Trailblazer 🔥

Trailblazer is a course recommender that uses the Naive Bayes machine learning algorithm to recommend CS classes to CS students based on classes they have taken before. In order to do this, it uses course evaluations and details about course content to intelligently recommend classes to students given classes they have taken and liked

Implementation

Acquiring Data

Course Evaluations

I was able to obtain course evaluations for each class on Stanford's course evaluations website. I decided to take 4 questions from each course evaluation. Those questions were

How well did you achieve the learning goals of this course?
How much did you learn from this course?
Overall, how would you describe the quality of the instruction in this course?
How organized was this course?

I thought these question would best represent how likely someone who had taken class was to report that they enjoyed the class.

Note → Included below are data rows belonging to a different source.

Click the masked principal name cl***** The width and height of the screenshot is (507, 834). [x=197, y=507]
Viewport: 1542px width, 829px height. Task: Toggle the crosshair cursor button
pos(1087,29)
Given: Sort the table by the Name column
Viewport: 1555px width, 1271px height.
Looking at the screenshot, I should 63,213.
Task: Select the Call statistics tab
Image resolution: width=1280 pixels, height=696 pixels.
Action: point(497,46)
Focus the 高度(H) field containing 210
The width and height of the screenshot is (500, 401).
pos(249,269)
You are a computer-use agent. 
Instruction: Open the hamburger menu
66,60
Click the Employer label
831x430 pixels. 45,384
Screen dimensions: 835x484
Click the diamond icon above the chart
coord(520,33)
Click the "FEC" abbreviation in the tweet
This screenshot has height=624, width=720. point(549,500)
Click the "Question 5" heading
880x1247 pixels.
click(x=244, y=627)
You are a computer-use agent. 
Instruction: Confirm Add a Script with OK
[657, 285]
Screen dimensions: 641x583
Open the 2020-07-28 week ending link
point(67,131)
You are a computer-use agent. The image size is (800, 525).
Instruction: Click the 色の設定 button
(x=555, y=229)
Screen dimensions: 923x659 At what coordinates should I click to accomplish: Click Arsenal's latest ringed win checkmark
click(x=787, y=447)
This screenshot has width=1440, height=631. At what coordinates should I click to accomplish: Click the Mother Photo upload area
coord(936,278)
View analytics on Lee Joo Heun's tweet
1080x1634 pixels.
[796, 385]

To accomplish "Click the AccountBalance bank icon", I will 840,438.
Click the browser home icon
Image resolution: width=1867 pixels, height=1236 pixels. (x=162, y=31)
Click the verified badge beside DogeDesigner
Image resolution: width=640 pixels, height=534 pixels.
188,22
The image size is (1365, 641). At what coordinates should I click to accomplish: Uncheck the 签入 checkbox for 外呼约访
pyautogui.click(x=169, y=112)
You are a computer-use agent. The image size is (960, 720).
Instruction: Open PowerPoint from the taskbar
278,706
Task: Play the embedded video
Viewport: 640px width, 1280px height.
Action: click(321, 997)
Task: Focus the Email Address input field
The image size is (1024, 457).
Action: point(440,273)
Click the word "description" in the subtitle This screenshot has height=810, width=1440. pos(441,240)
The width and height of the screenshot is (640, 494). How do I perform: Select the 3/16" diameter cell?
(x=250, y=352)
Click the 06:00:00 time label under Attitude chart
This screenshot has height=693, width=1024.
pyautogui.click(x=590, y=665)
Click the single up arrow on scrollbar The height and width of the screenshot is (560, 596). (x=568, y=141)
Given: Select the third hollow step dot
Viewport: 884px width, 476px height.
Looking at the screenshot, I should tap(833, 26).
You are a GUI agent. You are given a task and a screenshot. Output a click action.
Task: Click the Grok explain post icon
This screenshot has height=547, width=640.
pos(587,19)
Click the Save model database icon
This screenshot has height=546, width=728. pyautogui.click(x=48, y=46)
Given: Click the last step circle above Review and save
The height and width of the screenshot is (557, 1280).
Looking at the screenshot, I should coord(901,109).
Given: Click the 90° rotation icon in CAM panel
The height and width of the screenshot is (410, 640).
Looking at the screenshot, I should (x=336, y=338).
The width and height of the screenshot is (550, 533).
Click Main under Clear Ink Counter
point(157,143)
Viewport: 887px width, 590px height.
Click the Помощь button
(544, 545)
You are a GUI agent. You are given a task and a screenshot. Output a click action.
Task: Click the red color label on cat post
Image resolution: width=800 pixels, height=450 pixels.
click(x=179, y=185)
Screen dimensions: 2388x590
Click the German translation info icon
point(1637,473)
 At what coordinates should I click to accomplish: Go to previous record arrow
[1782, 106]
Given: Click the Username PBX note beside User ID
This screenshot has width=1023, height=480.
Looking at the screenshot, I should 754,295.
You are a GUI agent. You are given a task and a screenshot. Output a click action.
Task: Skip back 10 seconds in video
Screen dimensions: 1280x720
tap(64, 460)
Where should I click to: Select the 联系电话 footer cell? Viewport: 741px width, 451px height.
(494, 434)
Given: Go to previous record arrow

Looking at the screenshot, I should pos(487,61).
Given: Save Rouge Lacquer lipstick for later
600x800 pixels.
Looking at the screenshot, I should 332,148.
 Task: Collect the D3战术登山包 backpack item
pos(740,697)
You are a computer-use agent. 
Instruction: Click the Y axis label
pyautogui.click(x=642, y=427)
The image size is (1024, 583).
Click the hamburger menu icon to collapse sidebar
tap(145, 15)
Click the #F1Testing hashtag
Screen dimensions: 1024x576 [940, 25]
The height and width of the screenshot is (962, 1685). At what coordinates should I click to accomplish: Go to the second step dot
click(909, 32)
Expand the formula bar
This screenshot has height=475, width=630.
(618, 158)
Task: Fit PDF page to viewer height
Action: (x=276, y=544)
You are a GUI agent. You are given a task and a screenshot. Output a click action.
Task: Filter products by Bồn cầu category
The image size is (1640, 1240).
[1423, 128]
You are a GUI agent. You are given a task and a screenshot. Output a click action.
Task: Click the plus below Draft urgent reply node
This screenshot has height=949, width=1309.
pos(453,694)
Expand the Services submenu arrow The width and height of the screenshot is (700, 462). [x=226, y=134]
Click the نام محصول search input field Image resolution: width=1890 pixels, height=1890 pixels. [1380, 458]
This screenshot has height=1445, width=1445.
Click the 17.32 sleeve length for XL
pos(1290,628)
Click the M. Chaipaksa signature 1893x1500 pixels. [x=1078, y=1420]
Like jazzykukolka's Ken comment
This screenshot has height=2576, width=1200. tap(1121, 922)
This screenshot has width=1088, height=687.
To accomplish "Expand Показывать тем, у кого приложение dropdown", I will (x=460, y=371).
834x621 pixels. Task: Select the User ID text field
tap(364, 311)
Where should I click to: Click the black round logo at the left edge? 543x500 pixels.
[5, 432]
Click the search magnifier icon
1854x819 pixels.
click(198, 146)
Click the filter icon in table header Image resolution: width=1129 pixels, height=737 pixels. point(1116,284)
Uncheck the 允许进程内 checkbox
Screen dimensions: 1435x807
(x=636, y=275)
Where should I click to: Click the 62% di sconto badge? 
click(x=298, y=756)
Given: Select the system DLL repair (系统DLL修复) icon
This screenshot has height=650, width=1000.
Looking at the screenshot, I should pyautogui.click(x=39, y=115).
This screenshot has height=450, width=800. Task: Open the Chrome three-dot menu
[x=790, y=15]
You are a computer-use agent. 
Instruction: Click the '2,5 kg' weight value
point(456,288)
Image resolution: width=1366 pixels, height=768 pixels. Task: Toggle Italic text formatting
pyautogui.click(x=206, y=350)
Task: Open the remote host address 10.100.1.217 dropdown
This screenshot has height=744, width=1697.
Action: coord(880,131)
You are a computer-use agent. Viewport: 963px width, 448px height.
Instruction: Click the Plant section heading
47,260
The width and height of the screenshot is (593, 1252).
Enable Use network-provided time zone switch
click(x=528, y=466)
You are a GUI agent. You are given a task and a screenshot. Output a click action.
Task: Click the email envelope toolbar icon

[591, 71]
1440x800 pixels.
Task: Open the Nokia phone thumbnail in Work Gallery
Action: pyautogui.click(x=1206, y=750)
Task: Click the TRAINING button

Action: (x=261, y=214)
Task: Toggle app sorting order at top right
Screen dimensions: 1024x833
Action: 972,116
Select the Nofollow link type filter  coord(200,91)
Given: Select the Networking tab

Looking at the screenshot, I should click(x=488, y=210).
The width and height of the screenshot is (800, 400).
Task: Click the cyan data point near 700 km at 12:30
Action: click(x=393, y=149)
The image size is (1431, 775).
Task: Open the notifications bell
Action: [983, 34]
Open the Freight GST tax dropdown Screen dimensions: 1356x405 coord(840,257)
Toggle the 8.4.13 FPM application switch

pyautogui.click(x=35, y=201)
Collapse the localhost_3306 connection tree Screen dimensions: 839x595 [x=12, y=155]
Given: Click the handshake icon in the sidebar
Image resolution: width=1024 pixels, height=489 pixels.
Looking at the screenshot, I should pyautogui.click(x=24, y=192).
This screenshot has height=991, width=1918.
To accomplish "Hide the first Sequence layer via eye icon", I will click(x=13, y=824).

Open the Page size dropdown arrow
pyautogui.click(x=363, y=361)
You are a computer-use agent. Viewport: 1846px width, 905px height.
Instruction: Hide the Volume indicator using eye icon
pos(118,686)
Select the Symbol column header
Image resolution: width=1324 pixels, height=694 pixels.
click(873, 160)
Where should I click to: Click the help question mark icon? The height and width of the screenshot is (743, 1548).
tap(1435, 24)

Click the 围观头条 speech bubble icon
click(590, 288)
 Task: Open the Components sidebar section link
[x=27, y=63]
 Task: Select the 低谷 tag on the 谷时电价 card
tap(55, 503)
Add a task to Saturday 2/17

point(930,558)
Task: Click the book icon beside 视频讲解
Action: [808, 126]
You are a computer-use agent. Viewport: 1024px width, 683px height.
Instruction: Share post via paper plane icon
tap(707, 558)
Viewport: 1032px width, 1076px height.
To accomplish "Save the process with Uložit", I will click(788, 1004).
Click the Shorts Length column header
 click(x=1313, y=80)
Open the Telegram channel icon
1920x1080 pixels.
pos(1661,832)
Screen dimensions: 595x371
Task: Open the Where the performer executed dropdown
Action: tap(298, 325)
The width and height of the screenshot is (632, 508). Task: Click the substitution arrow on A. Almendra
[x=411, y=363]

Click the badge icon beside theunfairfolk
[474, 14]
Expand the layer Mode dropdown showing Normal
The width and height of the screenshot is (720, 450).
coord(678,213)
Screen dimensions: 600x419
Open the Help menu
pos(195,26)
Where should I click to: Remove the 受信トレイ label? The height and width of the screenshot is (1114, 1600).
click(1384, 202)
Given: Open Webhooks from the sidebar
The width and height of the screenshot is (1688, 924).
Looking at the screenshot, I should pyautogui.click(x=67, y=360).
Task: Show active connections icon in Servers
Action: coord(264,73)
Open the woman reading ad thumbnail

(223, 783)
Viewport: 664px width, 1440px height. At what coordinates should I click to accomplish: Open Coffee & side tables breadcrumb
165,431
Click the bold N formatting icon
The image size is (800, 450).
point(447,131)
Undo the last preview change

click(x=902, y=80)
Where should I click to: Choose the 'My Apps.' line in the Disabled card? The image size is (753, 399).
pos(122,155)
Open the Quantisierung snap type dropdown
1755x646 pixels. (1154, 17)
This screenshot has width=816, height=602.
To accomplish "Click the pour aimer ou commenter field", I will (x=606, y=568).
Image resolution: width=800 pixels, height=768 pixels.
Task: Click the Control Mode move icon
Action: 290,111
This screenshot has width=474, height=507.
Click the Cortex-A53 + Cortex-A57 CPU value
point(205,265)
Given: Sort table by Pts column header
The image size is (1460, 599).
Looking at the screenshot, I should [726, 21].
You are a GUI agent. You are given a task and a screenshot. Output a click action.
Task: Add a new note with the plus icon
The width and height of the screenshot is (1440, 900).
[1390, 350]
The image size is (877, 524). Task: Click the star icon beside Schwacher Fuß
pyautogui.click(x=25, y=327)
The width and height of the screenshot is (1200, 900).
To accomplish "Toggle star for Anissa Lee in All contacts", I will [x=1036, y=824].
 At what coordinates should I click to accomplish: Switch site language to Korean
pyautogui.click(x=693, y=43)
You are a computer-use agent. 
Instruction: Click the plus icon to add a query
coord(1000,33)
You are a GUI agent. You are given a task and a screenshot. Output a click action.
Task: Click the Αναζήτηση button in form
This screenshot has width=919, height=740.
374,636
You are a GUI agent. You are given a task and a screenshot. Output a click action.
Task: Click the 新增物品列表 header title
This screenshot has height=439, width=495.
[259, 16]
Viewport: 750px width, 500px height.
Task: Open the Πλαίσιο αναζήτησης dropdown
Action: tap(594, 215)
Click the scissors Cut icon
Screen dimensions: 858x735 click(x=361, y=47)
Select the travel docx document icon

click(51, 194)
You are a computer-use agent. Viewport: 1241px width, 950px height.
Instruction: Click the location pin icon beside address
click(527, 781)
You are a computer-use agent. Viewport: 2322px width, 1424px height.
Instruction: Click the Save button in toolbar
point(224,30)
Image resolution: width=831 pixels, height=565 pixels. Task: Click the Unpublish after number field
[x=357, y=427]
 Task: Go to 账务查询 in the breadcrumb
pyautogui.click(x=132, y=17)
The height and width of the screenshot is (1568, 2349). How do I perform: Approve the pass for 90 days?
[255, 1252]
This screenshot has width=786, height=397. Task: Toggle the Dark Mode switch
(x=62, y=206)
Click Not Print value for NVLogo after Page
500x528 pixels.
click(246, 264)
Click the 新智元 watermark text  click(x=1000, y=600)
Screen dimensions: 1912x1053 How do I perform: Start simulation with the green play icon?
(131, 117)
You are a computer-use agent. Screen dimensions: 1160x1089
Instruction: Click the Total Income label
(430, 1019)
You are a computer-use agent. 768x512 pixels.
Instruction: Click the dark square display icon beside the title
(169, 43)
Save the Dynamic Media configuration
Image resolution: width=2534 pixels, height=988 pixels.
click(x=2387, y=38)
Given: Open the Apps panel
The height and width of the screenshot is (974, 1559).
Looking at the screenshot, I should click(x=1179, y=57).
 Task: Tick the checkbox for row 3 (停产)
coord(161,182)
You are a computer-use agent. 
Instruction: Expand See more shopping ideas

All of these questions had 5 options with which a student, who had taken the class, could choose from and the course evaluation document for a class listed the percentage of students who chose a specifc option.

To get the data in a computer readable format, I manually typed in the percentages for all CS classes for each question for each option. In order to condense these percentages into a z-value for each class, that I could throw into a $\sigma$ function to get a probability value, I did the following:

As you can see, for a particular class, I just append the probability values to a vector then add that vector to a matrix.

import os
import numpy as np

root_dir = f"PATH"

with open("prob-full-matrix", "x+") as file_write:
    with open("prob-full-matrix", 'w') as file_write:
        for root, dirs, files in os.walk(root_dir):
            for dir in dirs:
                file_write.write(dir)
                for idx in range(4):
                    file_path = root_dir + "/" + dir + "/" + str(idx) + "-" + dir
                    with open(file_path, "r") as curr_file:
                        file_write.write("," + curr_file.read().replace("\n", ","))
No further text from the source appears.